In July, as we commenced the summer recess, the HSE informed organisations providing rehabilitation programmes that an allowance that had been paid to those starting on the programme was being abolished. There was no consultation or review of effectiveness; it was simply a diktat. The response among students who were getting the allowance was very strong. They know the value and are pressing very strongly for its restoration which will not affect them. Key is the impact on people with disabilities who are just leaving school, moving into a new world of training and, we hope, independence. It also has an impact on people with mental health difficulties, brain injuries and others getting an opportunity to return to work.

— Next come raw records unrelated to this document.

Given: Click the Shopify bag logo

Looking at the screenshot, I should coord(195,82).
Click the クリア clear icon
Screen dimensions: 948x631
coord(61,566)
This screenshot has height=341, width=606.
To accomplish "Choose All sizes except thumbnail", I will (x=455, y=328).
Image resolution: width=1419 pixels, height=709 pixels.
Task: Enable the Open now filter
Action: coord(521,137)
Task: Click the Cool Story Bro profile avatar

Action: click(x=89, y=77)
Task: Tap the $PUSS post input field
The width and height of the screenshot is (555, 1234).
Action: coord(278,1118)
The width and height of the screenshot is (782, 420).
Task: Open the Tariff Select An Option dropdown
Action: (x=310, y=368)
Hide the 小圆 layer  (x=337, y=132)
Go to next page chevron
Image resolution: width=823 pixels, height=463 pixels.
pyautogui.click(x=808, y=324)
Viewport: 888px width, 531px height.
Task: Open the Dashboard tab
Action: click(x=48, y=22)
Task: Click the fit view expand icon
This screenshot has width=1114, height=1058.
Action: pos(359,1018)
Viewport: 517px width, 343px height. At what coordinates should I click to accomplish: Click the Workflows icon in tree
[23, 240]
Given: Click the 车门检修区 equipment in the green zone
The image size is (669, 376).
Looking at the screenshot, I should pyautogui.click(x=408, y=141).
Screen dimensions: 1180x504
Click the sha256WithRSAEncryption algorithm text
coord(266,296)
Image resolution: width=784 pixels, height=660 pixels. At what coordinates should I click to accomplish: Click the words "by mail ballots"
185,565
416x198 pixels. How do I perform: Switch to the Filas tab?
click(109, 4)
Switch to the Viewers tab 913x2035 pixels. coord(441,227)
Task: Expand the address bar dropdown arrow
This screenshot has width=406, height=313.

The programme is successful. Students grow in confidence and learn to be independent, get a job or go on to further education. These are people who have already had it tough, and removing the allowance is making it tougher. The Minister for Health, the Minister of State at the Department of Health with responsibility for disabilities and representatives of the HSE have all said the savings being made will be allocated to day service. Day service is a separate, distinct and necessary programme; it is not either-or. The Minister of State, Deputy Finian McGrath, said the abolition of this allowance was about equality and equity. We need to remember that the disability allowance is an allowance to keep body and soul together for these people. The rehabilitative allowance is to respect and support the commitment of people to undergo learning to move into employment independence in the community and away from reliance on the disability allowance. I ask the Leader to invite the Minister of State to the House as soon as possible to explain his perverse notion of equality and how he justified robbing one group of people with disabilities to plug a funding gap in this year's budget.

In a related, but more hopeful and joyous development regarding disability, today is Make Way Day. Last week, the Garda assistant commissioner with responsibility for roads policing, David Sheahan, joined the Disability Federation of Ireland to ask that drivers consider the needs of people with disabilities. He went on to make some very pointed remarks. Footpaths are for pedestrians. Drivers who pull up on footpaths are breaking the law as well as blocking the path for people with limited mobility.Someone in a motorised wheelchair must either go home or risk his or her life on the public road getting around a parked vehicle. Neither is acceptable to the Garda. Disabled parking bays are for people with disabilities and able-bodied people parking on them is against the law. These bays assist disabled people in going about their daily business. The Garda roads policing unit will increase its vigilance and lower its tolerance of footpath parking and parking in disabled bays not only for Make Way Day but for all 365 days of the year in support of the campaign.

I commend the Disability Federation of Ireland, the Garda roads policing unit, the local authorities, councillors and a range of public and private bodies who have got behind this. People with disabilities are out on the streets today to claim and reclaim their streets and pavements and to do that freely and easily.

I was not here the other day when the Leader spoke about the death of my beloved brother, Jim, and I thank him for that.